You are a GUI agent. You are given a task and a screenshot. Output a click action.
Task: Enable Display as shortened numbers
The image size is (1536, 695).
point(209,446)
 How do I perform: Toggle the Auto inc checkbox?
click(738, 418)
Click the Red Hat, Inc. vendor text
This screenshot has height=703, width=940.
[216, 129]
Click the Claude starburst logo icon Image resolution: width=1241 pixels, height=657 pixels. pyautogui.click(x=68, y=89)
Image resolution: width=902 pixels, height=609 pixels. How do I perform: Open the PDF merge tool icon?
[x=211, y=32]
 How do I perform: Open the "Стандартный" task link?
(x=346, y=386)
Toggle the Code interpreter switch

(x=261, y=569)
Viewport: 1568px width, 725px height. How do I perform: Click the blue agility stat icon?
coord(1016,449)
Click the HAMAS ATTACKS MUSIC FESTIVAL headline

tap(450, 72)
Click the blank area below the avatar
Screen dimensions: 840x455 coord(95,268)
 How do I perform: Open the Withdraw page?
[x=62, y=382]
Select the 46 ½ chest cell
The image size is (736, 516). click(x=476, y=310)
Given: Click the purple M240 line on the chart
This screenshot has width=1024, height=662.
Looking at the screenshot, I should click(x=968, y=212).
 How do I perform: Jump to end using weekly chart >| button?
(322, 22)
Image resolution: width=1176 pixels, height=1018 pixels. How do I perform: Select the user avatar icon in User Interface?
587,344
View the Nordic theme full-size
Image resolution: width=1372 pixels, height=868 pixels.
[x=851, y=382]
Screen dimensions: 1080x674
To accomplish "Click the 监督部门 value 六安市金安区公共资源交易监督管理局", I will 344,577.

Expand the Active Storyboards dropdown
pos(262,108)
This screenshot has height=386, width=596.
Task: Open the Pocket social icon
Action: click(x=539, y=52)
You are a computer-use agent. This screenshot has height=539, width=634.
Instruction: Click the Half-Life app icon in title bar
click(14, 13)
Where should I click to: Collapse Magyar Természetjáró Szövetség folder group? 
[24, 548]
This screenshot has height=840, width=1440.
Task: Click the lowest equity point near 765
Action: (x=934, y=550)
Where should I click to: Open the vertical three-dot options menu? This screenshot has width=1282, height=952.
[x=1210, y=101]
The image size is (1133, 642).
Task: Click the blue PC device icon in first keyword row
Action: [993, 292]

> **Instructions to follow**: Scan the records above for the string "agent", then report every line that contains it.

> **Written reply**:
You are a GUI agent. You are given a task and a screenshot. Output a click action.
You are a computer-use agent. This screenshot has height=539, width=634.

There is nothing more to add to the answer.